REQUIREMENTS: Copy out the records word for word, from the first line through the line containing "Looking at the screenshot, I should click(1733, 27).", including that line.

Records from a collection
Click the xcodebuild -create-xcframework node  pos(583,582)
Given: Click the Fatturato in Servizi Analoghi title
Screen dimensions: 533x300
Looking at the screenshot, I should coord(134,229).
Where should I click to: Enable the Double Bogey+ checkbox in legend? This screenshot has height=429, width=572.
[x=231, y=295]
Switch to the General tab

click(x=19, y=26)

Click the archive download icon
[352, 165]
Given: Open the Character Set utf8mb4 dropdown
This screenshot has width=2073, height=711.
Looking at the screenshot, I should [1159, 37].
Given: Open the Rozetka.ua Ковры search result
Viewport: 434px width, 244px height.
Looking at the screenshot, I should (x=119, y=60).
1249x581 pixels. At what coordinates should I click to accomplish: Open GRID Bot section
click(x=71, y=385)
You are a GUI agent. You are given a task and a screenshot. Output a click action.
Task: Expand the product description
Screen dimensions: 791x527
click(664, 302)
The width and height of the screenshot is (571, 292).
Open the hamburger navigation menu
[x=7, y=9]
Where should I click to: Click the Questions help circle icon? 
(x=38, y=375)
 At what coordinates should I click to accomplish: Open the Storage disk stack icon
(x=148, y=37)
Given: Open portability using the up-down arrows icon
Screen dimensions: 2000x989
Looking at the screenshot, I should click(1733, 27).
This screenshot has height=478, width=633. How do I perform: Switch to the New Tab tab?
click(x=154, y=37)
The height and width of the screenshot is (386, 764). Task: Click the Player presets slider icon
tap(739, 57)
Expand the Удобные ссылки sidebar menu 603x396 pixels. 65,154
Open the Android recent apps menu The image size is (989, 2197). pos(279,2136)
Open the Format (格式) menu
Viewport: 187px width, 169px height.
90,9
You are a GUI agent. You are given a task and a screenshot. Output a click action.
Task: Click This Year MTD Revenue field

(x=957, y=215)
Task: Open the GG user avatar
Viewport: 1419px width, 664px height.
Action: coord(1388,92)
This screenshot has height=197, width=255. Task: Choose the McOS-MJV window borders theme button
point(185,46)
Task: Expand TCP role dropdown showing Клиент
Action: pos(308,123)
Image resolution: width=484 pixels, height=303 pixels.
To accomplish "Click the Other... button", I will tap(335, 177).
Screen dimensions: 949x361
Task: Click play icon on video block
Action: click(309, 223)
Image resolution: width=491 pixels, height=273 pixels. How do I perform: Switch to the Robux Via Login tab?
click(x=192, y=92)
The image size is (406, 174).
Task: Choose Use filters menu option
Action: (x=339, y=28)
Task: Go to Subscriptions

OUTPUT:
Click the xcodebuild -create-xcframework node  pos(583,582)
Given: Click the Fatturato in Servizi Analoghi title
Screen dimensions: 533x300
Looking at the screenshot, I should coord(134,229).
Where should I click to: Enable the Double Bogey+ checkbox in legend? This screenshot has height=429, width=572.
[x=231, y=295]
Switch to the General tab

click(x=19, y=26)

Click the archive download icon
[352, 165]
Given: Open the Character Set utf8mb4 dropdown
This screenshot has width=2073, height=711.
Looking at the screenshot, I should [1159, 37].
Given: Open the Rozetka.ua Ковры search result
Viewport: 434px width, 244px height.
Looking at the screenshot, I should (x=119, y=60).
1249x581 pixels. At what coordinates should I click to accomplish: Open GRID Bot section
click(x=71, y=385)
You are a GUI agent. You are given a task and a screenshot. Output a click action.
Task: Expand the product description
Screen dimensions: 791x527
click(664, 302)
The width and height of the screenshot is (571, 292).
Open the hamburger navigation menu
[x=7, y=9]
Where should I click to: Click the Questions help circle icon? 
(x=38, y=375)
 At what coordinates should I click to accomplish: Open the Storage disk stack icon
(x=148, y=37)
Given: Open portability using the up-down arrows icon
Screen dimensions: 2000x989
Looking at the screenshot, I should click(1733, 27).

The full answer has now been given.